Una de las cosas que investigará el grupo de trabajo conjunto es si se han implementado salvaguardias adecuadas para proteger dichos datos.
«Tenemos la intención de cooperar con las solicitudes razonables de estos reguladores», dijo 23andMe en un comunicado.
Los datos robados en octubre no incluían registros de ADN.
23andMe es un gigante de la creciente industria del rastreo de antepasados y ofrece pruebas genéticas a partir de ADN, con análisis de ascendencia e información de salud personalizada.
La empresa no fue pirateada, sino que los delincuentes iniciaron sesión en alrededor de 14.000 cuentas individuales, o el 0,1% de los clientes, utilizando detalles de correo electrónico y contraseña previamente expuestos en otros ataques.
Los delincuentes descargaron no solo los datos de esas cuentas, sino también la información privada de todos los demás usuarios a los que tenían vínculos en los árboles genealógicos del sitio web.
En ese momento, 23andMe dijo que informó a los clientes afectados y les hizo cambiar sus contraseñas y actualizar la seguridad de la cuenta.
Según la Oficina del Comisionado de Información del Reino Unido (ICO), los datos almacenados por 23andMe «pueden revelar información sobre un individuo y sus familiares, incluso sobre su salud, origen étnico y relaciones biológicas».

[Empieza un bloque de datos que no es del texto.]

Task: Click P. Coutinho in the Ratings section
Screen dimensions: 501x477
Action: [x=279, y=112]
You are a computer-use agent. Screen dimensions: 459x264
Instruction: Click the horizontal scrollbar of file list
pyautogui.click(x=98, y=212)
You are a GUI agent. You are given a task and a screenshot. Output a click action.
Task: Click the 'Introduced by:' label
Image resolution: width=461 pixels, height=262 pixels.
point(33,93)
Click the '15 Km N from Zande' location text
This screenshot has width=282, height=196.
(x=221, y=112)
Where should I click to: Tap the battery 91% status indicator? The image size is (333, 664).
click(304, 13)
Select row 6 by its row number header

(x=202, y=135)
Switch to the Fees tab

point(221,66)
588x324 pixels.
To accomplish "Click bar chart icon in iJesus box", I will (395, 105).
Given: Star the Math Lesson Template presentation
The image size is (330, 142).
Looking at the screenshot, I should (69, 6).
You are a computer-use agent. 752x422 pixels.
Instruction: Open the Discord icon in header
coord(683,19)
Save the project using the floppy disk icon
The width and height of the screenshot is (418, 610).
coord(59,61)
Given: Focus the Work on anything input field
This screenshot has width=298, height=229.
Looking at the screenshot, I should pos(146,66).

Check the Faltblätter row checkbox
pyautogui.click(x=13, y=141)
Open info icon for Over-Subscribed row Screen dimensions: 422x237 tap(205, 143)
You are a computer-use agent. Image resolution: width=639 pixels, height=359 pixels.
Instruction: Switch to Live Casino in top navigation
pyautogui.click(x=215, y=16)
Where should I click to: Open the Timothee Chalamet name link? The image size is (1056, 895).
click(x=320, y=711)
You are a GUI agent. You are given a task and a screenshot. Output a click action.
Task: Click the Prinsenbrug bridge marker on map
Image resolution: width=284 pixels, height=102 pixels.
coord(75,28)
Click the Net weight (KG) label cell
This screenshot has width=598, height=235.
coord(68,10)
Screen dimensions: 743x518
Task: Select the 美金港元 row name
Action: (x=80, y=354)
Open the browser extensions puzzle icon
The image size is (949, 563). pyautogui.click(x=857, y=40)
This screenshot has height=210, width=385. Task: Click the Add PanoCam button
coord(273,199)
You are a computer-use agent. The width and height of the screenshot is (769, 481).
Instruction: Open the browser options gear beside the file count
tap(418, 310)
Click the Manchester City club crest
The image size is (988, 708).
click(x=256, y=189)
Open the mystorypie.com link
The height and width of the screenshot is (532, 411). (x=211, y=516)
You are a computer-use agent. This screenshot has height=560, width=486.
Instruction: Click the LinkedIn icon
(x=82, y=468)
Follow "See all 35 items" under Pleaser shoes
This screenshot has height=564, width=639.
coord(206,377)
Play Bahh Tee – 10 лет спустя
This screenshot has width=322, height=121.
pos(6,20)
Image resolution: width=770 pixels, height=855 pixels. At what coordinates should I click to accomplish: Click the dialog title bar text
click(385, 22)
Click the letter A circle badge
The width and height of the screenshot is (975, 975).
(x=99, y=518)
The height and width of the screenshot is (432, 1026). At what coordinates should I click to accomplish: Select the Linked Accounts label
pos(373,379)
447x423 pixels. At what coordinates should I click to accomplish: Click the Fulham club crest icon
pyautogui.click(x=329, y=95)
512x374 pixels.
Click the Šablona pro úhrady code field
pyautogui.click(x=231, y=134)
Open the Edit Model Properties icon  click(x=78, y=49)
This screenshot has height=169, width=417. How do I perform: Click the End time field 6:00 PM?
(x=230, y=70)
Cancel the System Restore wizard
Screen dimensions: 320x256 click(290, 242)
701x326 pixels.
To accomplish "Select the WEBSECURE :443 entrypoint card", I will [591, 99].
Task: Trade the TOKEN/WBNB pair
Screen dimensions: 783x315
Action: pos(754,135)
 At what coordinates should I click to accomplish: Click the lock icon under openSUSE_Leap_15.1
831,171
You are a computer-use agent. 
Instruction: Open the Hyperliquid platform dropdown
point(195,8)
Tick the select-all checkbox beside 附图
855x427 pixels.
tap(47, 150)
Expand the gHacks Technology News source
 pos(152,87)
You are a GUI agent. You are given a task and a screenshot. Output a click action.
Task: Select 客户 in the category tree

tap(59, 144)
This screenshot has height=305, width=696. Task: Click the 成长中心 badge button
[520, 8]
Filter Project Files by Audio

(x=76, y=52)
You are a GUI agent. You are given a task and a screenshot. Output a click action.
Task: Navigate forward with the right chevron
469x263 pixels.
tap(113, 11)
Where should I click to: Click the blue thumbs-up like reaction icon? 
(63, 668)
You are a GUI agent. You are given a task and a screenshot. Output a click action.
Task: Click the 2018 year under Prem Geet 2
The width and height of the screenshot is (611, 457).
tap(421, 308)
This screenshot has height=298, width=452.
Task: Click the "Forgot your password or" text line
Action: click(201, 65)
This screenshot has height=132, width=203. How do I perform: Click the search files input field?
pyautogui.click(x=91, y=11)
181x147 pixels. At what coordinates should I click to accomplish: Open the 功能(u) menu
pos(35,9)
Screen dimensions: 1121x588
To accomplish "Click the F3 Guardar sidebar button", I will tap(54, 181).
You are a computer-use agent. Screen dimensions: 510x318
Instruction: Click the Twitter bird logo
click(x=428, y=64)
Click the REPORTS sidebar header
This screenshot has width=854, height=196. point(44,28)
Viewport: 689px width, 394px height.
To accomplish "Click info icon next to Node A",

Dijo que esto significa que es «esencial» que el público confíe en el servicio.
La investigación conjunta entre los organismos de control de datos analizará el tamaño del ataque y su daño potencial a los usuarios, así como si se implementaron salvaguardias adecuadas.
También analizará cómo 23andMe informó la infracción y si la empresa siguió los procesos correctos en el Reino Unido y Canadá.
«En las manos equivocadas, la información genética de un individuo podría ser utilizada indebidamente para vigilancia o discriminación», afirmó el comisionado de privacidad de Canadá, Philippe Dufresene.